>> BEGIN RECORDS SHOWN
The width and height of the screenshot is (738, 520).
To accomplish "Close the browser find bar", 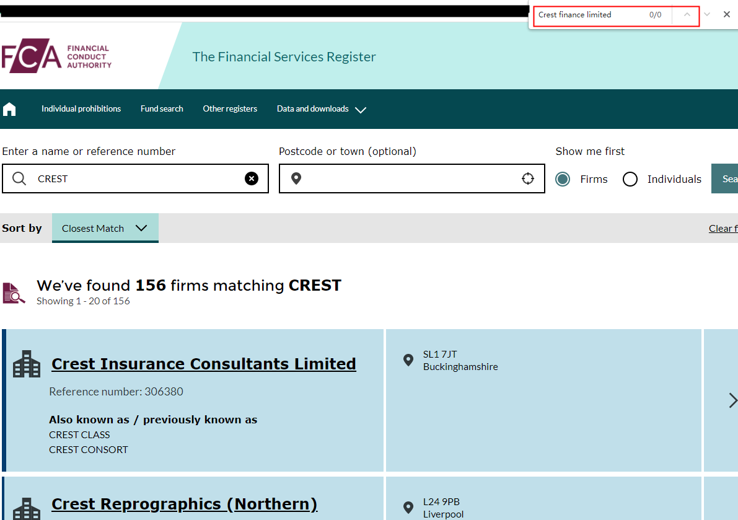I will [727, 14].
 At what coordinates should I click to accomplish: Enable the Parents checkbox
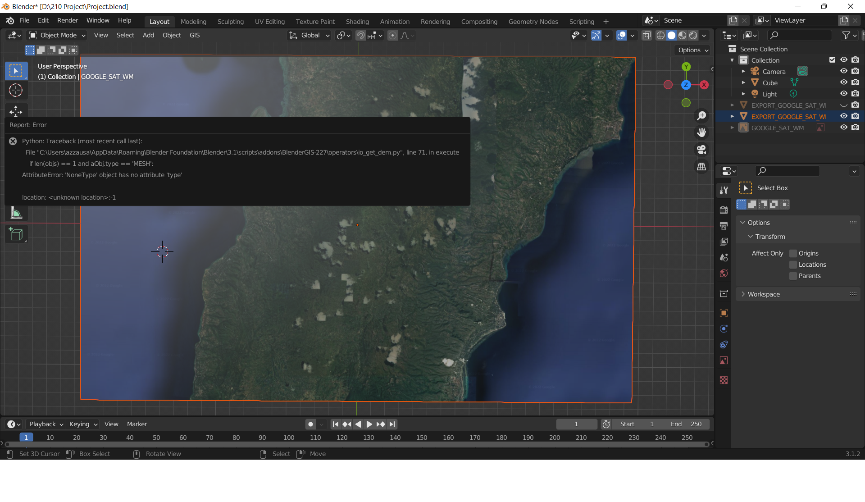pos(793,276)
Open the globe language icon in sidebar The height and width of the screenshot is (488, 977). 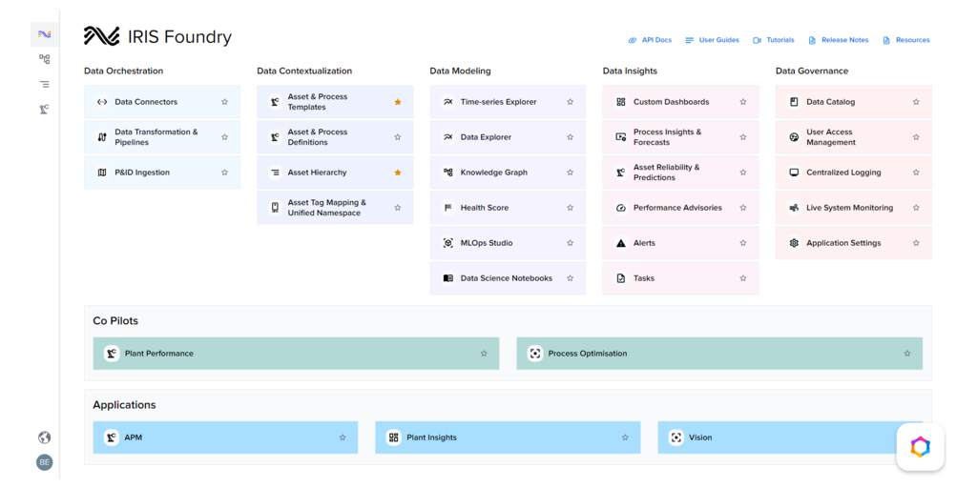[44, 437]
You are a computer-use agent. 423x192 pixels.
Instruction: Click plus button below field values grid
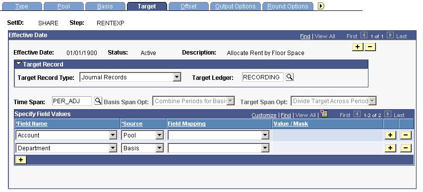(x=21, y=160)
>> END RECORDS SHOWN
OBJECTIVE: Write the records above as a two-column CSV with the headers "text" and "answer", starting at the line containing "You are a computer-use agent. 423x192 pixels." and continuing through the end of the records. Put each record's text and its answer in their own quoted fields, replace line breaks with spaces, and leave out the pictures.

THE ANSWER:
text,answer
"You are a computer-use agent. 423x192 pixels. Instruction: Click plus button below field values grid","(x=21, y=160)"